The increase in the country's annual gross domestic product, as reported by the Office for National Statistics, was double the previous quarter's rate but in line with market expectations. Services, agriculture, manufacturing and construction industries all contributed to the quarterly rise.
Despite the increase, the U.K. economy is still smaller than it was before the deepest recession since World War II started in 2008 following an international financial crisis that had its roots in bad banking practices around the world. Despite the quarterly rise, the British economy, Europe's third-biggest behind Germany and France, is still around 3.3 percent smaller than at its peak in the first three months of 2008.
Still, the increase will foster hopes that the U.K. economy can now post sustained increases in outputs following a three-year period when it largely flat-lined despite record low interest rates and a big stimulus program from the Bank of England. The coalition government that was formed after the 2010 general election has made deficit-reduction the primary focus of its goals but the austerity measures that have been pursued have weighed on economic activity. The next election is expected in May 2015.
"Britain is on the mend, but we've got to stick with the plan because there's still a long way to go," British finance minister George Osborne told Sky News.
Excluding last summer's boost from the London Olympic Games, the quarterly rise was the strongest in almost two years, according to Chris Williamson, the chief economist at Markit.com.
"Prospects look good for a continuation of the recovery in the third quarter, with consumers and businesses both helping drive the upturn," he said.
There have been some false dawns before and economists urged caution.
Vicky Redwood of Capital Economics said the British economy still faces headwinds, with pay levels falling for many, bank lending flat and the government pursuing austerity measures designed to get the British public finances back into shape.
"Of course, we shouldn't get too carried away," she said. "Even a 0.6 percent quarterly rise is fairly mediocre after such a deep recession."
Nonetheless, the increase in GDP will likely give the U.K. government a bit of breathing space as it continues with its multi-year austerity prescription.
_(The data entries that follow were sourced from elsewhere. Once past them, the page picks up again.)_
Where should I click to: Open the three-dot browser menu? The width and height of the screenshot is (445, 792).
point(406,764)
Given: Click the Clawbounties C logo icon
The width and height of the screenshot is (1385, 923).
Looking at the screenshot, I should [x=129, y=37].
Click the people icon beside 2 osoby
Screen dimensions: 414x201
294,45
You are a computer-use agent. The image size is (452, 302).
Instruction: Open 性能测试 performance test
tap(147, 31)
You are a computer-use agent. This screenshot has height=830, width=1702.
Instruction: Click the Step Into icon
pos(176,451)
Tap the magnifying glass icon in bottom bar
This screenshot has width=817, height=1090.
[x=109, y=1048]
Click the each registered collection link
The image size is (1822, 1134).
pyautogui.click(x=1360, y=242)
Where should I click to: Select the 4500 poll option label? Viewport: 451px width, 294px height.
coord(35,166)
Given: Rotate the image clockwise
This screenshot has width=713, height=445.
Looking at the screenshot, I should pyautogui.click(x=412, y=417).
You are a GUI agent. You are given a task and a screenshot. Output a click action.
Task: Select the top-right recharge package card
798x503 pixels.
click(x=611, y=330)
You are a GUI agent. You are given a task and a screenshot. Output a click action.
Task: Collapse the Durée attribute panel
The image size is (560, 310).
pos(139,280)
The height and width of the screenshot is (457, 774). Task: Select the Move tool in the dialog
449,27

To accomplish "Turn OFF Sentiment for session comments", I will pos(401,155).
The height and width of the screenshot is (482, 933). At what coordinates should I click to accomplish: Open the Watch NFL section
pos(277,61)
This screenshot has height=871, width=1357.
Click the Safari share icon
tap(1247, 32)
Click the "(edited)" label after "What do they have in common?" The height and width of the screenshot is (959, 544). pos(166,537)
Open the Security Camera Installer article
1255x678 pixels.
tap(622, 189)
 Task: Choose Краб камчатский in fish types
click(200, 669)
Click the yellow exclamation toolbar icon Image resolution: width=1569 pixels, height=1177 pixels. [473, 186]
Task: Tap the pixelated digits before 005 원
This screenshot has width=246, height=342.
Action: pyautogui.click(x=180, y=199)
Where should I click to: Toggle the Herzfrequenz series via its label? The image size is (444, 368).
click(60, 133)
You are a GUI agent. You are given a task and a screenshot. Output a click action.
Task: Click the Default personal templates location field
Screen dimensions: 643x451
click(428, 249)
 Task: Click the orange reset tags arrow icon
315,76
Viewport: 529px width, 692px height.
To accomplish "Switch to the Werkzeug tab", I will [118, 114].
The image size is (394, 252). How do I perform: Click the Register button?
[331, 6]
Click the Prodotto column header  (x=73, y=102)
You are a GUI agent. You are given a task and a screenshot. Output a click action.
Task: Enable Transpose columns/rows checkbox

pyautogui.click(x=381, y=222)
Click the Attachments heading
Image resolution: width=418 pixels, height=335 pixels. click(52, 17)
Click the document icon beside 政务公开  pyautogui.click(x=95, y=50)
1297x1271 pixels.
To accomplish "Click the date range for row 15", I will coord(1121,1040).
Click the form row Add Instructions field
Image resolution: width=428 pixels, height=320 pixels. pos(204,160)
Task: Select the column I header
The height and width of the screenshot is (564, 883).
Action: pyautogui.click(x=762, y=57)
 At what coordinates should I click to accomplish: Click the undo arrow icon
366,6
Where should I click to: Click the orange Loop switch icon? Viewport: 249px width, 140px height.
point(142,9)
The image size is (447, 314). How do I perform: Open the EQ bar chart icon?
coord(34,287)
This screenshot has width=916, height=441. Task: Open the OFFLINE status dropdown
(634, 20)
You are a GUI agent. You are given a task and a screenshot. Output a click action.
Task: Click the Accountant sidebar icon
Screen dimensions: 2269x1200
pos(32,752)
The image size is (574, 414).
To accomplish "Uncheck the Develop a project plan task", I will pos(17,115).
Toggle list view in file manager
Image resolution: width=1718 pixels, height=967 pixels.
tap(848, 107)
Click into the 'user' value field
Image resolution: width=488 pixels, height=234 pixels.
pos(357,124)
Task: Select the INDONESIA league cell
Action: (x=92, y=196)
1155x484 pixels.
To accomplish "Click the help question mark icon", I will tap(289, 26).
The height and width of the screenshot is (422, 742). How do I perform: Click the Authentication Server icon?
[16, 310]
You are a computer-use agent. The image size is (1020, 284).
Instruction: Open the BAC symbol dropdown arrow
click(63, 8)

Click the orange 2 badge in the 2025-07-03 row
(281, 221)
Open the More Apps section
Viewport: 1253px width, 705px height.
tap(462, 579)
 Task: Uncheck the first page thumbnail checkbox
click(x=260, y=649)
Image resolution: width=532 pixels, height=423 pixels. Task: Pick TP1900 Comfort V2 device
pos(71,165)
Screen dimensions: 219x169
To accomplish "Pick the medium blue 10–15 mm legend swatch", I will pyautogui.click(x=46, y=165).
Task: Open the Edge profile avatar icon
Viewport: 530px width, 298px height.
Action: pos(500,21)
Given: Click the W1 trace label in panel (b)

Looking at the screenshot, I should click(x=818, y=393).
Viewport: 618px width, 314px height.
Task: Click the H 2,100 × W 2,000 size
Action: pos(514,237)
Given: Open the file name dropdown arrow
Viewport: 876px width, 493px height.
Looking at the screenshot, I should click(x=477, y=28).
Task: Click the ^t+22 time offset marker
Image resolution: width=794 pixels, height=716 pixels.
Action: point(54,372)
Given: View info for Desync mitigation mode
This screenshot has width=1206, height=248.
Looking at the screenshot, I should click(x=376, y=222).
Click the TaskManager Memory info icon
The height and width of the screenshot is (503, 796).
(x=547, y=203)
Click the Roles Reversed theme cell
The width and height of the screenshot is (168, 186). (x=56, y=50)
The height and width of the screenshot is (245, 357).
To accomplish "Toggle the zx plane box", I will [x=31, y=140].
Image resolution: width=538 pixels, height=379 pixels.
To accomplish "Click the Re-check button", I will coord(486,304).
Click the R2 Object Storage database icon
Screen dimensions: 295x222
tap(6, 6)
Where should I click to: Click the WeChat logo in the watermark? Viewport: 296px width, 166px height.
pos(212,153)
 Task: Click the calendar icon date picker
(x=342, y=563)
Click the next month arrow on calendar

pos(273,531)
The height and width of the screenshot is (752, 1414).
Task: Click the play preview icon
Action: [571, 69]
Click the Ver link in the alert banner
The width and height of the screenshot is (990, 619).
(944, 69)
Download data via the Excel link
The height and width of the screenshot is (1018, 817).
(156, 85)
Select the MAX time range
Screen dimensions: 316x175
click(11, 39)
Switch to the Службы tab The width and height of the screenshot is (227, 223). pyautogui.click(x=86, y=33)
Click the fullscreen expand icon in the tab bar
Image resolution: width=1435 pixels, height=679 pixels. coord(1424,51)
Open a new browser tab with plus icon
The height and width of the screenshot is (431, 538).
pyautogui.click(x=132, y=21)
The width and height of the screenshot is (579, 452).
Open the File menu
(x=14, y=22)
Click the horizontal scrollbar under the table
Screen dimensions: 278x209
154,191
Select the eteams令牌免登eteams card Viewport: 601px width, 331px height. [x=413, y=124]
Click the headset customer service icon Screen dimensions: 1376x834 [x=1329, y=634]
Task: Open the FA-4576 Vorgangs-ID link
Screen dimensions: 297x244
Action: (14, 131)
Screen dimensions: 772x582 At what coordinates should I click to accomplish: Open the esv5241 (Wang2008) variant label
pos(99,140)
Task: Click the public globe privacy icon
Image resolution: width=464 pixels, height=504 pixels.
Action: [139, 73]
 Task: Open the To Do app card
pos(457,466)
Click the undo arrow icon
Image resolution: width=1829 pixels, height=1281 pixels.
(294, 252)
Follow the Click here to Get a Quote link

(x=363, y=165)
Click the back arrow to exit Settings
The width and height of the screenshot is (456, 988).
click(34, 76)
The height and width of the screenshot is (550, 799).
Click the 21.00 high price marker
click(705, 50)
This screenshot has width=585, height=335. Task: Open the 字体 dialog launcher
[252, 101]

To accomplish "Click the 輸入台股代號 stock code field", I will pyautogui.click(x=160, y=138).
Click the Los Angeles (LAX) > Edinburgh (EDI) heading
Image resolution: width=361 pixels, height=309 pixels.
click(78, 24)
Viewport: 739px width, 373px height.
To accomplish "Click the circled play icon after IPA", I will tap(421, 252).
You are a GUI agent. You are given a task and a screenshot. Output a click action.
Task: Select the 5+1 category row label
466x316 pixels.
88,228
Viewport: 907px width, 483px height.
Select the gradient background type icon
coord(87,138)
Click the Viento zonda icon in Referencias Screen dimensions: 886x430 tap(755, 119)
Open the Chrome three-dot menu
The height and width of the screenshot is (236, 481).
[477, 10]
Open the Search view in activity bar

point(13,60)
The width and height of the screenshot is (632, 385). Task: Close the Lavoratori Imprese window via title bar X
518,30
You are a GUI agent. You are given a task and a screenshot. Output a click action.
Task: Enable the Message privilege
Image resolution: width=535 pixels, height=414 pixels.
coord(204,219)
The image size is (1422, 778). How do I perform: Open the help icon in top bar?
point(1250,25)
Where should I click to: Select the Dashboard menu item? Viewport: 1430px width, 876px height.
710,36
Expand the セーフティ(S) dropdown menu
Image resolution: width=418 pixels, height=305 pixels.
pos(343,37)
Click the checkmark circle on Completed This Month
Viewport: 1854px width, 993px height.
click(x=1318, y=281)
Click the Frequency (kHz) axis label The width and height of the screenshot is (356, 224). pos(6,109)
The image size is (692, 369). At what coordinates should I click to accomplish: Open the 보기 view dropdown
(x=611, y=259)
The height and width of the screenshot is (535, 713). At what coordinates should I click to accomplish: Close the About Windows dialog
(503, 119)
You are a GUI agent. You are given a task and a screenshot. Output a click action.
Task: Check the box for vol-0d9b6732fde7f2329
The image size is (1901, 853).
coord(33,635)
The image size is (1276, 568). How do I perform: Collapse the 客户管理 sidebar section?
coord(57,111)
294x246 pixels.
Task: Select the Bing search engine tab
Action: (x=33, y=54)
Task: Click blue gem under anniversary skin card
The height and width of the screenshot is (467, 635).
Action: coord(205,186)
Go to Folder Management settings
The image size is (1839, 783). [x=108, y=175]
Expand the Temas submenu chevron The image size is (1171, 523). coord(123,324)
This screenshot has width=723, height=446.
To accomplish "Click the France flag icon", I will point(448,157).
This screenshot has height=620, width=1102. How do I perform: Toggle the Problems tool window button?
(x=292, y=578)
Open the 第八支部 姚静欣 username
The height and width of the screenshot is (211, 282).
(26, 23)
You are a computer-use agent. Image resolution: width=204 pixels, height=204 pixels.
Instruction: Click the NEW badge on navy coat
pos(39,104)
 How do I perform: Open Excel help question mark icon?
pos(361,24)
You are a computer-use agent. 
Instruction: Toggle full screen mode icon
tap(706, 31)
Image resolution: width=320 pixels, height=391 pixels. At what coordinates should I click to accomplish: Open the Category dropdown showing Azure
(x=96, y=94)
And critics say that despite the improvement in overall growth, many people in Britain are failing to see an improvement in their living standards.
"It's a measure of how poor the economy is faring that this level of growth is being welcomed," said Frances O'Grady, general secretary of the Trades Union Congress, the umbrella body for the country's trade unions. "We remain stuck in the slowest recovery for a century."
The International Monetary Fund has suggested that the government might want to reconsider the pace of its austerity measures to help the economy, whose output was worth 1.4 trillion pounds ($2.1 trillion) in 2012.
If the second quarter trend continues for the year, Britain's annualized growth rate would be around 2.5 percent, similar to those that have existed in the United States for a while now.
"This is going to plan for the government," said James Carrick, a U.K. economist for the financial services company, Legal & General. "We're getting decent growth despite the austerity programs."